Acredito que, em 2018, o principal desafio foi direcionado ao setor pecuário goiano, em especial a avicultura, que enfrentou embargos e fechamento de importantes empresas processadoras no Estado, o que gerou grandes problemas aos produtores do segmento. O que também se refletiu nas exportações, que no setor de frango vem registrando queda de 18% em valor exportado em 2018, enquanto no setor de perus a queda chega a 91% no período. As exportações de carne suína também foram impactadas, com queda de 68% no valor exportado por Goiás neste ano. Em função da dinâmica do mercado externo, do câmbio e da oferta interna, os preços de grãos ficaram mais altos neste ano, o que também impactou os custos da atividade pecuária. No setor de grãos, o resultado geral foi positivo, mesmo com a queda na produção total do Estado, que alcançou 21,2 milhões de toneladas neste ano (-2,8% em relação a 2017).

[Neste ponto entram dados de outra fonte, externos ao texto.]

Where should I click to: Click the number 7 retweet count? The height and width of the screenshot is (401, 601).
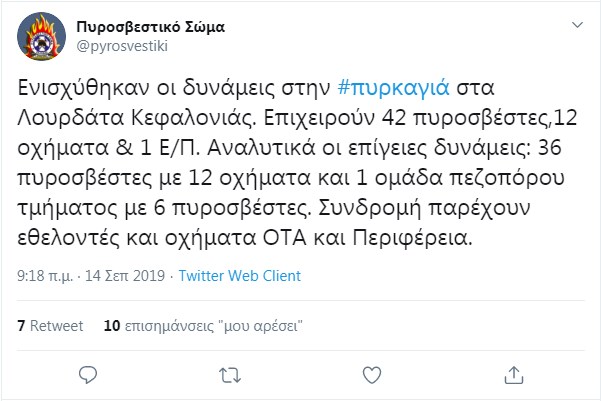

Mesmo assim os produtores conseguiram auferir margens melhores do que no ano passado, tendo em vista a grande demanda principalmente na soja, que contou com a forte queda na produção da Argentina, a valorização do dólar frente ao real e a guerra comercial entre China e Estados Unidos. A soja obteve a melhor produtividade média já registrada no Estado. No lado do milho, segundo maior grão em produção, tivemos uma queda, ocasionada pela redução na área plantada e as perdas em função do clima adverso durante os meses de março e abril. Um ponto negativo muito presente neste ano foi o crescimento da insegurança na zona rural, onde foram registradas centenas de roubos, tendo como alvos insumos da produção agropecuária (defensivos), veículos, máquinas e animais. Este é um problema grave a ser enfrentado pelos novos governos estadual e federal.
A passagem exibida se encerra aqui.